Initial reports of an issue with |dd not being recognized was questioned so several more tests were conducted.  Testing the transfer to /dev/null was repeated several times with identical results as indicated immediately below.  How this message about dd was interpreted as it not being recognized is not clear.

What is clear is the Broken pipe indication which we then went on to investigate.  All indications are that the destination of the pipe was not accepting the sourced data.  With this in mind we conducted several successful transfers as indicated below.  It appears that /dev/null is not a legitimate place to send data from an ftp transfer.  This was the case even when the original source was a file and not a dd command.

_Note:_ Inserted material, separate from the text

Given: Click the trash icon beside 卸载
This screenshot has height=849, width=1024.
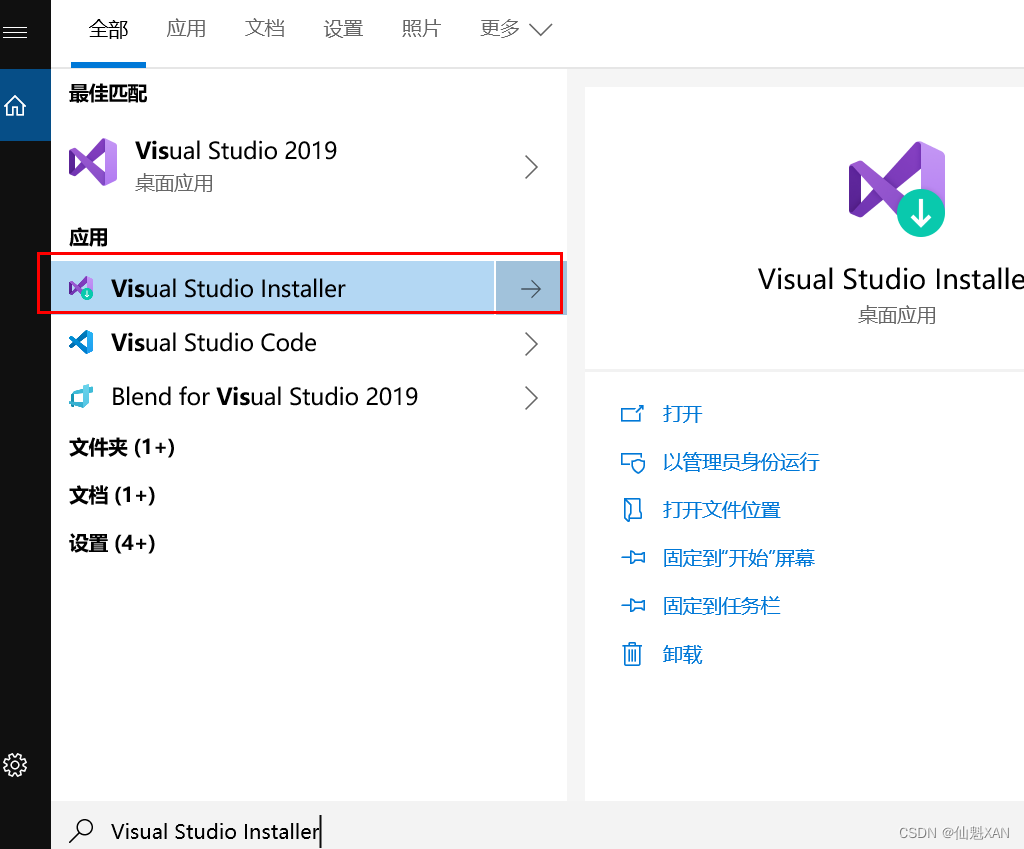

One of the suggestions in response to our original posting indicated that “|dd might be changed to |”dd.  This was also tried as indicated below.  Both forms of the put command that send the data to an actual file (zeros) work and were repeated several times.  Using the form |”dd consistently runs slower than using the original put command format: “|dd

Bottom Line: Mystery partially solved. What is left is why the
/dev/null destination for the data does not work.  Just about every other commands we tried routing data to /dev/null work from any user space.

Attempting Transfer Of dd Created Output To /dev/null
————————————————————-
ftp>
ftp> put “|dd if=/dev/zero bs=32768 count=8000” /dev/null local: |dd if=/dev/zero bs=32768 count=8000 remote: /dev/null
227 Entering Passive Mode (192,168,1,101,27,154)
500 OOPS: ftruncate dd: writing `standard output’: Broken pipe
1+0 records in
0+0 records out
0 bytes (0 B) copied, 9.3018e-05 s, 0.0 kB/s ftp>

Successful Transfers Of dd Created Output To A File Named zeros
—————————————————————
ftp>
ftp> put “|dd if=/dev/zero bs=32768 count=8000″ zeros local: |dd if=/dev/zero bs=32768 count=8000 remote: zeros
227 Entering Passive Mode (192,168,1,103,164,178)
150 Ok to send data.
8000+0 records in
8000+0 records out
262144000 bytes (262 MB) copied, 26.4611 s, 9.9 MB/s
226 Transfer complete.
262144000 bytes sent in 27 seconds (9.7e+03 Kbytes/s)
ftp>

ftp>
ftp> put |”dd if=/dev/zero bs=32768 count=8000” zeros local: |dd if=/dev/zero bs=32768 count=8000 remote: zeros
227 Entering Passive Mode (192,168,1,103,39,252)
150 Ok to send data.
8000+0 records in
8000+0 records out
262144000 bytes (262 MB) copied, 30.7971 s, 8.5 MB/s
226 Transfer complete.
262144000 bytes sent in 31 seconds (8.3e+03 Kbytes/s)
ftp>

2 thoughts on - Network Performance Update

  • It looks like the FTP server is attempting to use ftruncate() on the destination file, and that call fails when the destination file is
    /dev/null.  The server then closes the connection, and dd reports that it cannot write to its stdout fd, and the error reported is EPIPE.

    You might not get that error with a different ftp server, and there are no shortage of options there.  However, you’re probably just as well off with something that has less overhead.   You can use “nc” (netcat) for this task, or iperf as was suggested earlier.

  • The man page for “nc” has specific examples of sending a file over TCP.

    Explaining *why* the authors of the FTP server wrote it as they did is beyond what I can offer.  I can explain the mechanism, but not the rationale.